Ignoring the pictures, repeat every entry below exactly as it appears.

> [INFORMATION GIVEN]
============================================================
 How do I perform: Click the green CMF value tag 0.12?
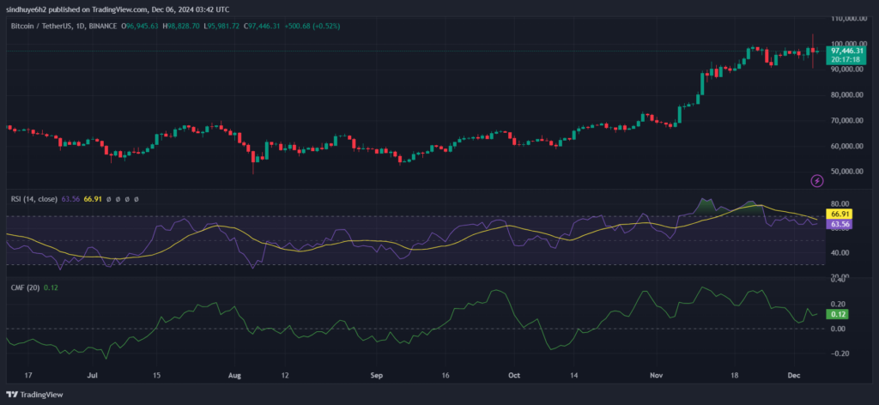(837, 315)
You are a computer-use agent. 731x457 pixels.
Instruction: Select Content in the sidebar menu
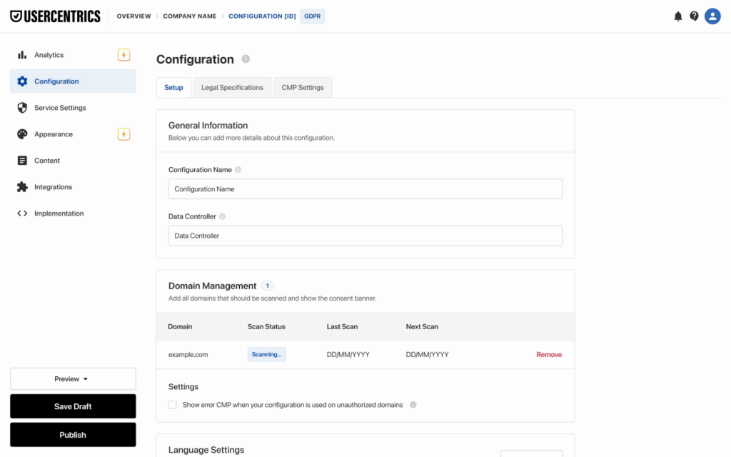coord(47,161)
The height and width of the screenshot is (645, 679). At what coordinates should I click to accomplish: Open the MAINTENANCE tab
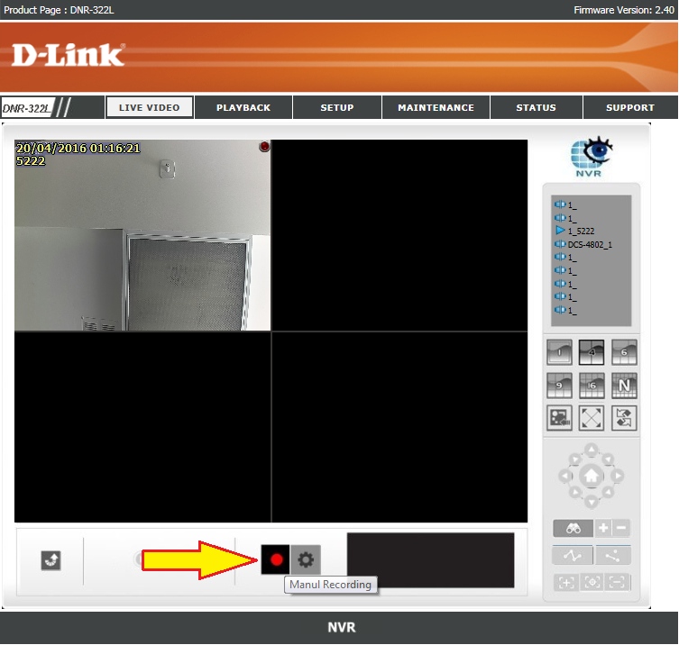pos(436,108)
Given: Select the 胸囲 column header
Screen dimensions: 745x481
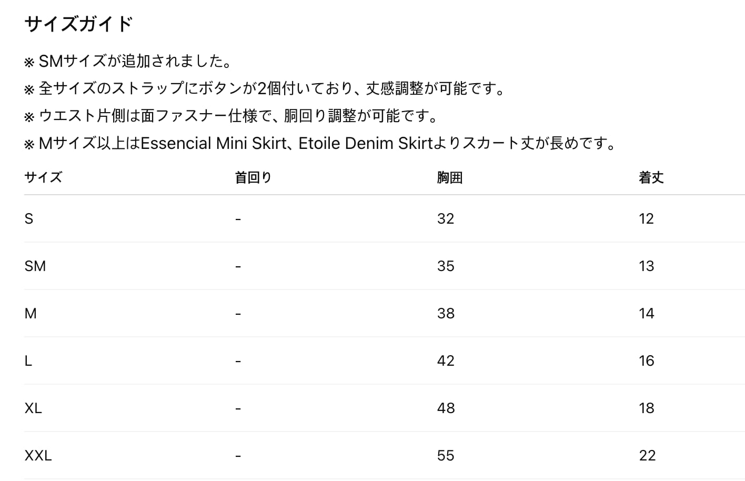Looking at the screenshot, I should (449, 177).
============================================================
> [RESPONSE]
 How do I perform: Click the green CMF value tag 0.12?
(837, 315)
You are a computer-use agent. 731x457 pixels.
Instruction: Select Content in the sidebar menu
coord(47,161)
The height and width of the screenshot is (645, 679). At what coordinates should I click to accomplish: Open the MAINTENANCE tab
pos(436,108)
Given: Select the 胸囲 column header
Screen dimensions: 745x481
Looking at the screenshot, I should (449, 177).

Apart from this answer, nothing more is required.